Adventures in (Post) Gradland

Thoughts on life after the PhD

Done?

A friend wrote to me recently and said, “So your dissertation is basically done, right?” My immediate instinct was to respond with, “Haha, no way, not even close,” because that’s how I’ve responded to people who’ve asked me about my dissertation for the past two years. But then I realized that I sent off a 177-page draft to my committee two weeks ago. And I’m about to buy a plane ticket to California in May. Where I will, ostensibly, defend my dissertation.

So yeah…it’s kind of done.

But I keep wanting to say that it isn’t. Because it can’t be done. Nothing that’s defined your life for so long can ever actually END. Because when it ends…then what?

I may actually have plenty more work ahead of me–still waiting for those inevitable emails full of requested changes from my committee members. But there are four chapters. And an intro, and a conclusion, and a bibliography. Looking back all I can think is…how the hell did I get here?

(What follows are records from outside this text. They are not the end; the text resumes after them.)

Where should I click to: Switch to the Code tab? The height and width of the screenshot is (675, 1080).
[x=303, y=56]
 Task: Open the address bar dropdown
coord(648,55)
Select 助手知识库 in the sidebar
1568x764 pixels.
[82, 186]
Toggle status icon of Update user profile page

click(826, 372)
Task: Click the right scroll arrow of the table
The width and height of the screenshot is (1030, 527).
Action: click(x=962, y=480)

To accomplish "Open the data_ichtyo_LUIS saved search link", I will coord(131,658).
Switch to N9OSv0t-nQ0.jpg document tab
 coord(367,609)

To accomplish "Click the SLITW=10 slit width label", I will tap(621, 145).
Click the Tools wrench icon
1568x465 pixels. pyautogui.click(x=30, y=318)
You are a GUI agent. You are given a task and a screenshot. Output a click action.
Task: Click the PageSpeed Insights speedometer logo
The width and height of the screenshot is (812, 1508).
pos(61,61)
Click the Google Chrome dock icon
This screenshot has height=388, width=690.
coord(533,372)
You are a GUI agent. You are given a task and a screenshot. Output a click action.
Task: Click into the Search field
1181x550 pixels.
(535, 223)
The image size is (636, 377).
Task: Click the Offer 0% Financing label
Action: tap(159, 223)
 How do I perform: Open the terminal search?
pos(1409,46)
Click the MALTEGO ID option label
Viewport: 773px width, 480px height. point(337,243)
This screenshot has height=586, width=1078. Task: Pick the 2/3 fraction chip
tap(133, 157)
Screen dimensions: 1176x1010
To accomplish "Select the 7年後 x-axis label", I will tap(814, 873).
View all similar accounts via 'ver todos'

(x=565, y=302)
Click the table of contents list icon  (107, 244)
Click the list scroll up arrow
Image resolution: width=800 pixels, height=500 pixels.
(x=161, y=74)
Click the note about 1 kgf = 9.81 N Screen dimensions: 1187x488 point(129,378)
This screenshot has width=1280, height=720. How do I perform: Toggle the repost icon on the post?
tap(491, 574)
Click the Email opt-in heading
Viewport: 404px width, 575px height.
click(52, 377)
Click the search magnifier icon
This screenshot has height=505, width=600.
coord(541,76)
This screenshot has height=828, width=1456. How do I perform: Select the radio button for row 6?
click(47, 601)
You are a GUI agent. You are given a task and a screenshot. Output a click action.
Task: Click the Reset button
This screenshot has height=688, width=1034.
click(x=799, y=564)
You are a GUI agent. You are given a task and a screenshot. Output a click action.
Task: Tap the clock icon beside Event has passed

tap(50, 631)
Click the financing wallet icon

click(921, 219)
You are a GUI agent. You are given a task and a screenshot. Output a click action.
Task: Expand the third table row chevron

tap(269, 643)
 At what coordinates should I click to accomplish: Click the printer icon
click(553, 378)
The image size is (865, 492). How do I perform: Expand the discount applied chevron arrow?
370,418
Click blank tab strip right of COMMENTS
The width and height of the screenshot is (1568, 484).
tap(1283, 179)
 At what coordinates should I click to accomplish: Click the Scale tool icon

It’s remarkable to think that every dissertation, every volume uploaded to ProQuest and skimmed over by researchers like me, must have a similar story. Each one must have been a chronicle of failures, struggles, false starts and re-starts, arguments, long periods of writer’s block, and eventual completion followed by a strange feeling of “what now?” I’m tempted to start some sort of NPR-like project in which I seek out the authors of random dissertations and ask them to tell their stories, sort of like Miranda July’s It Chooses You.

Or maybe I’ll just do all those things I’ve been wanting to do but have felt guilty about indulging in, things like

1. Reading for pleasure. I already do a lot of that, but even my pleasure reading usually has some Meaning to it. No more. I’m going to seek out the most pointless novels I can find and read them without a moment of thought for their socio-cultural significance. If such a thing is even possible anymore.

2. Being with people. I miss having a social life. Looking forward to being out with friends again on a regular basis.

3. Drawing. I’m not a great artist, but I love drawing. Maybe I’ll even take a drawing class.

4. Exercising. Shit, I need to do a lot more of that.

I’ll admit that I’m kind of frightened of the day that I’ll turn in the last of the paperwork and send this dissertation off to that great digital library in the sky (where in the next few years it will probably be found and read by a few random undergrads, or maybe a grad student or two who’ll just skim the bibliography). I like identifying as a “researcher.” I like my current job too, but “web content writer” just doesn’t have quite the same ring to it.

In the meantime, I still open up the dissertation file almost every night and tweak the bibliography or one of the chapters. Which is going to become a bit sad if I’m still doing it after it’s been officially submitted.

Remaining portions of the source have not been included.